Question

If D, E, F are mid-points of the sides BC, CA and AB respectively of $∆ABC,\mathrm{then}\overrightarrow{AD}+\overrightarrow{BE}+\overrightarrow{CF}=\_\_\_\_\_\_\_\_\_\_\_\_\_\_\_\_\_\_\_\_\_\_.$

Answer 1

Given:
D, E, F are mid-points of the sides BC, CA and AB respectively


Let $\overrightarrow{a},\overrightarrow{b}\mathrm{and}\overrightarrow{c}$ are the position vectors of A, B and C, respectively.
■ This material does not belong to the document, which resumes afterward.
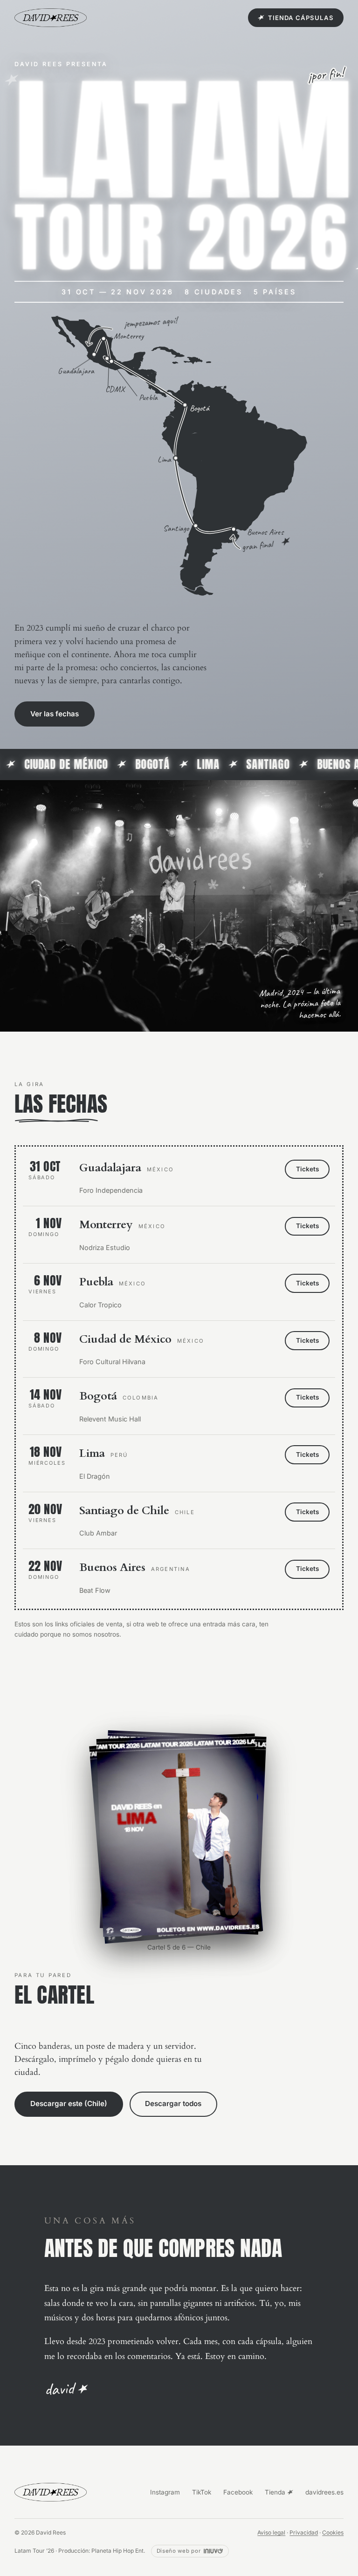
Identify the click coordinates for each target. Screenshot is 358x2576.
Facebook (238, 2492)
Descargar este (77, 2103)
$$\begin{gathered} \mathrm{Now}, \\ \overrightarrow{BD}=\frac{1}{2}\overrightarrow{BC}=\frac{1}{2}\left(\overrightarrow{c}-\overrightarrow{b}\right)\left(\because D\mathrm{is}\mathrm{the}\mathrm{mid}-\mathrm{point}\mathrm{of}BC\right) \\ \mathrm{Thus}, \\ \mathrm{in}∆ABD, \\ \mathrm{using}\mathrm{triangle}\mathrm{law}\mathrm{of}\mathrm{vector}\mathrm{addition}, \\ \overrightarrow{AD}=\overrightarrow{AB}+\overrightarrow{BD} \\ \Rightarrow \overrightarrow{AD}=\overrightarrow{b}-\overrightarrow{a}+\frac{1}{2}\overrightarrow{c}-\frac{1}{2}\overrightarrow{b} \\ \Rightarrow \overrightarrow{AD}=\frac{1}{2}\overrightarrow{b}+\frac{1}{2}\overrightarrow{c}-\overrightarrow{a}...\left(1\right) \\ \mathrm{Similarly}, \\ \overrightarrow{CE}=\frac{1}{2}\overrightarrow{CA}=\frac{1}{2}\left(\overrightarrow{a}-\overrightarrow{c}\right)\left(\because E\mathrm{is}\mathrm{the}\mathrm{mid}-\mathrm{point}\mathrm{of}AC\right) \\ \mathrm{Thus}, \\ \mathrm{in}∆BCE, \\ \mathrm{using}\mathrm{triangle}\mathrm{law}\mathrm{of}\mathrm{vector}\mathrm{addition}, \\ \overrightarrow{BE}=\overrightarrow{BC}+\overrightarrow{CE} \\ \Rightarrow \overrightarrow{BE}=\overrightarrow{c}-\overrightarrow{b}+\frac{1}{2}\overrightarrow{a}-\frac{1}{2}\overrightarrow{c} \\ \Rightarrow \overrightarrow{BE}=\frac{1}{2}\overrightarrow{c}+\frac{1}{2}\overrightarrow{a}-\overrightarrow{b}...\left(2\right) \\ \mathrm{And} \\ \overrightarrow{AF}=\frac{1}{2}\overrightarrow{AB}=\frac{1}{2}\left(\overrightarrow{b}-\overrightarrow{a}\right)\left(\because F\mathrm{is}\mathrm{the}\mathrm{mid}-\mathrm{point}\mathrm{of}AB\right) \\ \mathrm{Thus}, \\ \mathrm{in}∆ACF, \\ \mathrm{using}\mathrm{triangle}\mathrm{law}\mathrm{of}\mathrm{vector}\mathrm{addition}, \\ \overrightarrow{CF}=\overrightarrow{CA}+\overrightarrow{AF} \\ \Rightarrow \overrightarrow{CF}=\overrightarrow{a}-\overrightarrow{c}+\frac{1}{2}\overrightarrow{b}-\frac{1}{2}\overrightarrow{a} \\ \Rightarrow \overrightarrow{CF}=\frac{1}{2}\overrightarrow{b}+\frac{1}{2}\overrightarrow{a}-\overrightarrow{c}...\left(3\right) \\ \mathrm{Adding}\left(1\right),\left(2\right)\mathrm{and}\left(3\right),\mathrm{we}\mathrm{get} \\ \overrightarrow{AD}+\overrightarrow{BE}+\overrightarrow{CF}=\frac{1}{2}\overrightarrow{b}+\frac{1}{2}\overrightarrow{c}-\overrightarrow{a}+\frac{1}{2}\overrightarrow{c}+\frac{1}{2}\overrightarrow{a}-\overrightarrow{b}+\frac{1}{2}\overrightarrow{b}+\frac{1}{2}\overrightarrow{a}-\overrightarrow{c} \\ =\overrightarrow{0} \end{gathered}$$


Hence, $\overrightarrow{AD}+\overrightarrow{BE}+\overrightarrow{CF}=\underline{\overrightarrow{0}}.$